Selected text:
....

Its “Live and Work Anywhere” policy is the gold standard. Employees can live and work in over 170 countries for up to 90 days a year in each location.

While you’ll still need a permanent tax residence for the sake of the boring legal stuff, the flexibility to spend three months a year exploring a new culture without burning vacation days is a massive draw.

Spotify

Spotify’s “Work From Anywhere” program is rooted in the belief that work isn’t something you come to an office for, it’s something you do.

The streaming music kingpin gives employees the choice to be office-based, home-based, or a mix of both. More importantly, it supports relocation across borders within countries where it has a legal entity.

So if you’re a developer in Stockholm who wants to see what the tech scene in Austin is like, Spotify’s infrastructure is built to make that transition surprisingly smooth.

Atlassian

The team behind Jira and Trello has a policy it calls “Team Anywhere.”

Atlassian has spent years researching how to make distributed teams actually work, and it’s landed on a model that prioritizes “intentional togetherness.”

....

Job a:
Reproduce the part of the passage on remote work policies that opens with the words "While you’ll still" and closes with "something you do.".
The listing has no connection to the passage on remote work policies.

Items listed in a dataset
....

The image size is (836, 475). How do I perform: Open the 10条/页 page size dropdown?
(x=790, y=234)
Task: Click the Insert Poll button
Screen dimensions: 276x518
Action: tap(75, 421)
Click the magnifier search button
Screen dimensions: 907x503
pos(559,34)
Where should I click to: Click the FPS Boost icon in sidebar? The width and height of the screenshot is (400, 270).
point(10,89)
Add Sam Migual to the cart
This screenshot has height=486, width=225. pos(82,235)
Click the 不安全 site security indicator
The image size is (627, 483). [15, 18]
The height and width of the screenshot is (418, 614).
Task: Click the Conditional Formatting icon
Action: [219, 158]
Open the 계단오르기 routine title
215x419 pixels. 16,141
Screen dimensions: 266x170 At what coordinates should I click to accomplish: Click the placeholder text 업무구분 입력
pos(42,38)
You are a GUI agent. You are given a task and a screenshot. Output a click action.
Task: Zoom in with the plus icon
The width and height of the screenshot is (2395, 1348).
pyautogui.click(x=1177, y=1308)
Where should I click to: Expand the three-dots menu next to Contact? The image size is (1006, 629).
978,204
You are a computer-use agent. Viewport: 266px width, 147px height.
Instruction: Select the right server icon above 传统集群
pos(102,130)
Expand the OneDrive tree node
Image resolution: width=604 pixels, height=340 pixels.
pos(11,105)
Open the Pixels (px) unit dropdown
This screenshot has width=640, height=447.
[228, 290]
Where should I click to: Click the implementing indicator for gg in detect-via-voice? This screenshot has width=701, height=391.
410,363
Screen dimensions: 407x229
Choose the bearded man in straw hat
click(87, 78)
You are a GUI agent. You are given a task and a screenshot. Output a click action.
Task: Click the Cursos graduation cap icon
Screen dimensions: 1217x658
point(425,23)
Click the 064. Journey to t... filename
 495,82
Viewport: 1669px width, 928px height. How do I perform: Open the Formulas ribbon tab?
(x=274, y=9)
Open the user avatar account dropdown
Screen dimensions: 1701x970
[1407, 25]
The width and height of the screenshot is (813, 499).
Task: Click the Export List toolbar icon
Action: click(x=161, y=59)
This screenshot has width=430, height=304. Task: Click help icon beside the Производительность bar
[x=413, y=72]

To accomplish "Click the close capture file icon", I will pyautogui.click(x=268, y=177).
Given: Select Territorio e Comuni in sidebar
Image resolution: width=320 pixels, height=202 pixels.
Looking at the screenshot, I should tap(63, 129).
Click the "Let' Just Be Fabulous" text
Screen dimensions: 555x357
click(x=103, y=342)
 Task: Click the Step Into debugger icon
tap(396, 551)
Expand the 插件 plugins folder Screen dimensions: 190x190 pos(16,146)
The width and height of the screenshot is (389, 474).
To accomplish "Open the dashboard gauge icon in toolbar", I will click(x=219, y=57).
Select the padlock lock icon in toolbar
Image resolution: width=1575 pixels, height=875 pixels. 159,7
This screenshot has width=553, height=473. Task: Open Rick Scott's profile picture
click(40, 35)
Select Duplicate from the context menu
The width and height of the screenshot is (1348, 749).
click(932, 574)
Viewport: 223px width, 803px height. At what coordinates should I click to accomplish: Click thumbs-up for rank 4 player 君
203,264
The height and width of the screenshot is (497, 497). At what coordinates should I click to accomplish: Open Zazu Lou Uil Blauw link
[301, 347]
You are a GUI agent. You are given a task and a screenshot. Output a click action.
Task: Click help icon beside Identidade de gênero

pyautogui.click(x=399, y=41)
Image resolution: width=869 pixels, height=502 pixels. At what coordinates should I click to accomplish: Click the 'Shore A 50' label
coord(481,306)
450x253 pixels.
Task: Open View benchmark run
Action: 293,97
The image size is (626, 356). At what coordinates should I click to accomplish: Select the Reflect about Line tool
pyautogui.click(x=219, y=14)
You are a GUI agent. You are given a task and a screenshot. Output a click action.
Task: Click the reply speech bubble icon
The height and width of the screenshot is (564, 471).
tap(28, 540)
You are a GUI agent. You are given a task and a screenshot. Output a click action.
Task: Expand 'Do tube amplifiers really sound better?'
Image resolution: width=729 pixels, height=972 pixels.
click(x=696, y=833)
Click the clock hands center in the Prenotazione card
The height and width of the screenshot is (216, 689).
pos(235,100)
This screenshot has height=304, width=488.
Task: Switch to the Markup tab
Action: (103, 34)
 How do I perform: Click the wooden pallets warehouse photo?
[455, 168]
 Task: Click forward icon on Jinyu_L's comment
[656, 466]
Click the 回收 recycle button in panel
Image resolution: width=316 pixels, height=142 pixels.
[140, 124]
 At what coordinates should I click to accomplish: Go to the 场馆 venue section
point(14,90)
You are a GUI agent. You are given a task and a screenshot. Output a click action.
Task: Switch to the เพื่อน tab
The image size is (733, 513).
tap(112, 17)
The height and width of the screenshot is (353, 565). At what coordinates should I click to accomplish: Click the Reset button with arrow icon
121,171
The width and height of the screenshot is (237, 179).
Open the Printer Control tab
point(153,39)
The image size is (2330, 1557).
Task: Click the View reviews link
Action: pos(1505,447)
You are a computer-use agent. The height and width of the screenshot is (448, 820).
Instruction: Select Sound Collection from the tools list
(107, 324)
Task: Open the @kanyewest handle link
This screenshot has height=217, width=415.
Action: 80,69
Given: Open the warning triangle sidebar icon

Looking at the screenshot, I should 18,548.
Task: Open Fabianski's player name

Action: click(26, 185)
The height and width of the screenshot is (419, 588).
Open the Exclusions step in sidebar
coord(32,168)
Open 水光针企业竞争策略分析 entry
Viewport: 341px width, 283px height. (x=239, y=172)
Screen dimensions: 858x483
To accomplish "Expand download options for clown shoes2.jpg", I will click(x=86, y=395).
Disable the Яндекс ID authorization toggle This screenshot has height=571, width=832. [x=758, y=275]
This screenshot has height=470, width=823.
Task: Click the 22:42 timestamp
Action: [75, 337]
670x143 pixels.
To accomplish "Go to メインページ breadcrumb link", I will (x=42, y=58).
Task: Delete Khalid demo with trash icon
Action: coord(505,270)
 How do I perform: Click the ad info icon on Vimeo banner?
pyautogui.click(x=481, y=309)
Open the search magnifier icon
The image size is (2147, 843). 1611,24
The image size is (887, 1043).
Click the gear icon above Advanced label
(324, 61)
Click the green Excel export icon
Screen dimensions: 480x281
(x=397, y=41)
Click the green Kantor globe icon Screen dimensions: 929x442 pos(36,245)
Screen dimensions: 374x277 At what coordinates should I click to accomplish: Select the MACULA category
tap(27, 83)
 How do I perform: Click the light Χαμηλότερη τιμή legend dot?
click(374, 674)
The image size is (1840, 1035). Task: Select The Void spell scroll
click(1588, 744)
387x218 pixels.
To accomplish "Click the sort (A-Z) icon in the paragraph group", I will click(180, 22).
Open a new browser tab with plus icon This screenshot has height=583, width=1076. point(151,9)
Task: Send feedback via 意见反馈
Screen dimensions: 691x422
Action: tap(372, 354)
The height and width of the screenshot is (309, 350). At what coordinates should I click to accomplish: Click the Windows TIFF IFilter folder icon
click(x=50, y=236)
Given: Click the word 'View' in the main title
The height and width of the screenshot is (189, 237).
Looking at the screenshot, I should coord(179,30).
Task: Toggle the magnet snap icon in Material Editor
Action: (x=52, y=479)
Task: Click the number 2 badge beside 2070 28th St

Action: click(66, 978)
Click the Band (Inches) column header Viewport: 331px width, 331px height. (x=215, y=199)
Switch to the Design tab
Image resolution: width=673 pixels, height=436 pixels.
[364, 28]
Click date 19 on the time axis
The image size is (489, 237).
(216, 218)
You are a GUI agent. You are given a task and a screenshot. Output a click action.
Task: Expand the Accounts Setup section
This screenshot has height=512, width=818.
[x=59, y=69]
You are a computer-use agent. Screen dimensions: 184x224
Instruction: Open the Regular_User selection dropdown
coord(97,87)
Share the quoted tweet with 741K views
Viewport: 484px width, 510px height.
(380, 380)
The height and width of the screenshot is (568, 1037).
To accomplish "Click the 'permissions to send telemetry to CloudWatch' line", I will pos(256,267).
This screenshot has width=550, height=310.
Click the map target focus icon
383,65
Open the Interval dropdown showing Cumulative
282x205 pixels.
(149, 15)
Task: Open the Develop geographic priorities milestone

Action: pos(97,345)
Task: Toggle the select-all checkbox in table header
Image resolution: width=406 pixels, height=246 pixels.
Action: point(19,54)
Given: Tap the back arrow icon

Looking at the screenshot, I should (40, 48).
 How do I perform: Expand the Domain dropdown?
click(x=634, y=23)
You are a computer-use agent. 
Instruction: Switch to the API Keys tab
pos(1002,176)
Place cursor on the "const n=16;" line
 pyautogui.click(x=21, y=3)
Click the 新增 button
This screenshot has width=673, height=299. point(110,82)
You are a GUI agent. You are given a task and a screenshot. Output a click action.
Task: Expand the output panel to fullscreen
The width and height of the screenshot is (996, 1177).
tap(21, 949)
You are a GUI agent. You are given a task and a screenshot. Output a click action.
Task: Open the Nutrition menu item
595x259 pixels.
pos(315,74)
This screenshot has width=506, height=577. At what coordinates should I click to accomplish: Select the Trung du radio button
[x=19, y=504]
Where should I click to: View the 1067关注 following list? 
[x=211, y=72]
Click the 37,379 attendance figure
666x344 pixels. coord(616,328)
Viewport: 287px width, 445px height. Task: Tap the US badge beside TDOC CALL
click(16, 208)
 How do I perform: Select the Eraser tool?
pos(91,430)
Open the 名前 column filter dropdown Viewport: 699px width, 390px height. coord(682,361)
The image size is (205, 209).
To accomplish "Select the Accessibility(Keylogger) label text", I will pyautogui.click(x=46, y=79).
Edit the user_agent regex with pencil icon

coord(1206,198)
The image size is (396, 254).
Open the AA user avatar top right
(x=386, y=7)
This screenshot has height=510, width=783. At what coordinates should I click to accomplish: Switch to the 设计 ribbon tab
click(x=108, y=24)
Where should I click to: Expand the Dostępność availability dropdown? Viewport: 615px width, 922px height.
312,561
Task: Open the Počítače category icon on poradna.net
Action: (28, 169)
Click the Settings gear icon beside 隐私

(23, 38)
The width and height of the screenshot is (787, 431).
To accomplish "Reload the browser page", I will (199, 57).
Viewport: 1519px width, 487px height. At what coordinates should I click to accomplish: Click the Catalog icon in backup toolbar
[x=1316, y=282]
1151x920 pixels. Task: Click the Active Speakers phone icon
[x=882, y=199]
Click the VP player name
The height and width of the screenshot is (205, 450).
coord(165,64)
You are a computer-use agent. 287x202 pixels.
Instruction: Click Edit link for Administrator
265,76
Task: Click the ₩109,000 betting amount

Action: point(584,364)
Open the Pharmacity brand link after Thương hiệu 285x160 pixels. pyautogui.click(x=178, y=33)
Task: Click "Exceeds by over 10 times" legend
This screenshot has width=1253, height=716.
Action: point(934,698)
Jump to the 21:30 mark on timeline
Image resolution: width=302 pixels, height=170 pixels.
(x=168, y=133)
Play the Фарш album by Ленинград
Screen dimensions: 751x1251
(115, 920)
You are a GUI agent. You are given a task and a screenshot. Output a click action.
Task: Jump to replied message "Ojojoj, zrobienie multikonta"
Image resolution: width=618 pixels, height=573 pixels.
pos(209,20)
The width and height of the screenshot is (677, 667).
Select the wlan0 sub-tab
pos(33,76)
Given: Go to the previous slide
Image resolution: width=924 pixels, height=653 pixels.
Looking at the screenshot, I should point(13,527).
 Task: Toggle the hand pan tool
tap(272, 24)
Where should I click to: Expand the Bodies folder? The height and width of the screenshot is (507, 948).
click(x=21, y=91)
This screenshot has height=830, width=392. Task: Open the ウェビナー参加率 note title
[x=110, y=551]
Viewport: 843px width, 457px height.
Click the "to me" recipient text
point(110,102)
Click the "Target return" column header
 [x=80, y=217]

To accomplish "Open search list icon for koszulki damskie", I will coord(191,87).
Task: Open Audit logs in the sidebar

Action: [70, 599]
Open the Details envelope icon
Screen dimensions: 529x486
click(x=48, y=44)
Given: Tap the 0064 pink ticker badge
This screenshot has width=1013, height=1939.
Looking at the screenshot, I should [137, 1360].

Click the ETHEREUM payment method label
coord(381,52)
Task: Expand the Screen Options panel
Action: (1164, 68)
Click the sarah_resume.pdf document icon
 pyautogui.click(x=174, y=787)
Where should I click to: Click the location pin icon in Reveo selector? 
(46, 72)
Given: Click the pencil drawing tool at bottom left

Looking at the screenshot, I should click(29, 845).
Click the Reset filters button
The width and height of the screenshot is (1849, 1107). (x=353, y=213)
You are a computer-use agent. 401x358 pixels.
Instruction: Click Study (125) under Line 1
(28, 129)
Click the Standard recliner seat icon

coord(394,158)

....

Job b:
Transcribe the part of the listing that opens with the line containing "Screen dimensions: 374x277" and closes with the line containing "I will pos(256,267).".

Full answer a:
While you’ll still need a permanent tax residence for the sake of the boring legal stuff, the flexibility to spend three months a year exploring a new culture without burning vacation days is a massive draw.

Spotify

Spotify’s “Work From Anywhere” program is rooted in the belief that work isn’t something you come to an office for, it’s something you do.

Full answer b:
Screen dimensions: 374x277 At what coordinates should I click to accomplish: Select the MACULA category
tap(27, 83)
 How do I perform: Click the light Χαμηλότερη τιμή legend dot?
click(374, 674)
The image size is (1840, 1035). Task: Select The Void spell scroll
click(1588, 744)
387x218 pixels.
To accomplish "Click the sort (A-Z) icon in the paragraph group", I will click(180, 22).
Open a new browser tab with plus icon This screenshot has height=583, width=1076. point(151,9)
Task: Send feedback via 意见反馈
Screen dimensions: 691x422
Action: tap(372, 354)
The height and width of the screenshot is (309, 350). At what coordinates should I click to accomplish: Click the Windows TIFF IFilter folder icon
click(x=50, y=236)
Given: Click the word 'View' in the main title
The height and width of the screenshot is (189, 237).
Looking at the screenshot, I should coord(179,30).
Task: Toggle the magnet snap icon in Material Editor
Action: (x=52, y=479)
Task: Click the number 2 badge beside 2070 28th St

Action: click(66, 978)
Click the Band (Inches) column header Viewport: 331px width, 331px height. (x=215, y=199)
Switch to the Design tab
Image resolution: width=673 pixels, height=436 pixels.
[364, 28]
Click date 19 on the time axis
The image size is (489, 237).
(216, 218)
You are a GUI agent. You are given a task and a screenshot. Output a click action.
Task: Expand the Accounts Setup section
This screenshot has height=512, width=818.
[x=59, y=69]
You are a computer-use agent. Screen dimensions: 184x224
Instruction: Open the Regular_User selection dropdown
coord(97,87)
Share the quoted tweet with 741K views
Viewport: 484px width, 510px height.
(380, 380)
The height and width of the screenshot is (568, 1037).
To accomplish "Click the 'permissions to send telemetry to CloudWatch' line", I will pos(256,267).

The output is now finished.